Years ago, I read a book by Sherwood Smith called Wren to the Rescue.  I fell in love with the characters and the world the author created.  That book really stoked my love for fantasy literature.  So when I saw this book at the library and read the synopsis, I thought I'd give it a try... because it really sounded like my sort of thing.

But, after less than a fifth of the way in, I was struggling.  Stranger is just... clumsy.  After a strong start with Ross being chased by a bounty hunter through a perilous desert, during which he 1) almost gets turned into a tree, and 2) almost gets eaten by another tree, I thought things would only get better.  But things got boring and confusing really quickly.

Each of the first five chapters are from different points of view... and each of those points of view introduces multiple characters.  My head was absolutely spinning.  I couldn't keep anyone straight, and part of the reason was because of the weak characterization.  So far, each character is just a name and a trait.  Even the dialogue (which is weak and juvenile) doesn't really help the reader distinguish between characters.

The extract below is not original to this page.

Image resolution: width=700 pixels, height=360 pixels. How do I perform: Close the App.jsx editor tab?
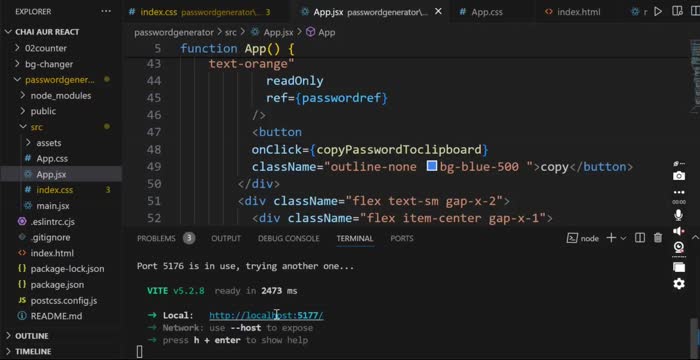[x=438, y=12]
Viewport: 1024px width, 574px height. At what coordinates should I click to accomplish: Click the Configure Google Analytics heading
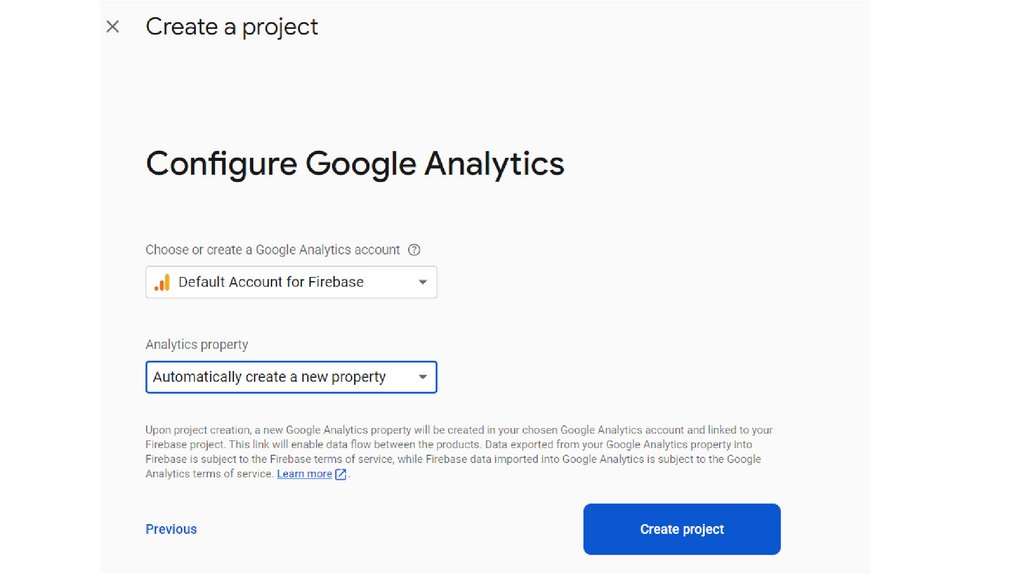(355, 163)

This book also tries way too hard to be diverse... and it makes little sense.  This is supposed to be many years in the future, and yet most people seem to have stayed within their own ethnic groups for mating purposes, leading to characters with certain physical and cultural traits that match perfectly with their surnames.  The only exception appears to be the "mean girl", who seems to be a mixed-race character (she has ancestors with very Chinese-sounding names, laments that her hair is not a "true black" -- at least when she's not dyeing it blond, and has a blue-eyed father with an English surname).  All of those point-of-view characters, and the only one who's even part white is a villain?  It just seems subtly racist to me.  (To be clear, I don't have a problem with a white person being the villain.  But when the only white or part-white major characters in the book are portrayed as the bad guys, it's a little offensive -- just as it would be if it were any other race.  Had one of the protagonists been white as well, I probably wouldn't even have noticed the race issue!)  Aside from ethnic diversity, the authors have also thrown in sexual diversity.  At 18%, I'd already encountered heterosexual characters, homosexual characters, and an asexual character.  Again, it came across as clumsy, because those sexual preferences are some of the only defining characteristics of those characters (so far, anyway).

While the world is definitely interesting, some of the minor characters have amusing stories (like the grandmother who accidentally burned down the schoolhouse with a mutant menopausal hot flash), and I'm curious about what the cataclysm was that caused everything to start mutating, I'm too exhausted from trying to keep all the characters straight to want to continue.  Reading this one already feels like a chore.

So, in the final analysis, the reasons why I didn't finish Stranger are as follows:
  • way too many characters
  • clumsy attempts at diversity
  • subtle racism
  • it's just not holding my interest


  1. Ugh, sounds like a nightmare read. The juvenile kind of dialogue ALWAYS kills me. *shudders* And I totally get what you mean about the villain-being-the-only-white-person. If it had been any other solo colour, people would've been up in arms saying the book is racist. So why is it acceptable to be the other way around?! Balance in ALL things, I say!

    1. Yeah, it's too bad. The first chapter was kind of exciting, but then... Bleh. All those issues. (I looked up some of the more negative reviews on Goodreads, and lots of people were complaining about too many characters and not enough plot... so I'm not too sad that I decided not to finish!)

  2. I actually requested this one. Now I'm glad I was denied! That first chapter has such promise! I'm usually good with multiple characters but there has to be something that makes them memorable. Sounds like the author was just trying too hard.

    1. I don't mind multiple characters, either. But they have to be defined and memorable so I don't mix them up. And I'm not sure why so many characters were even necessary! Oh, well.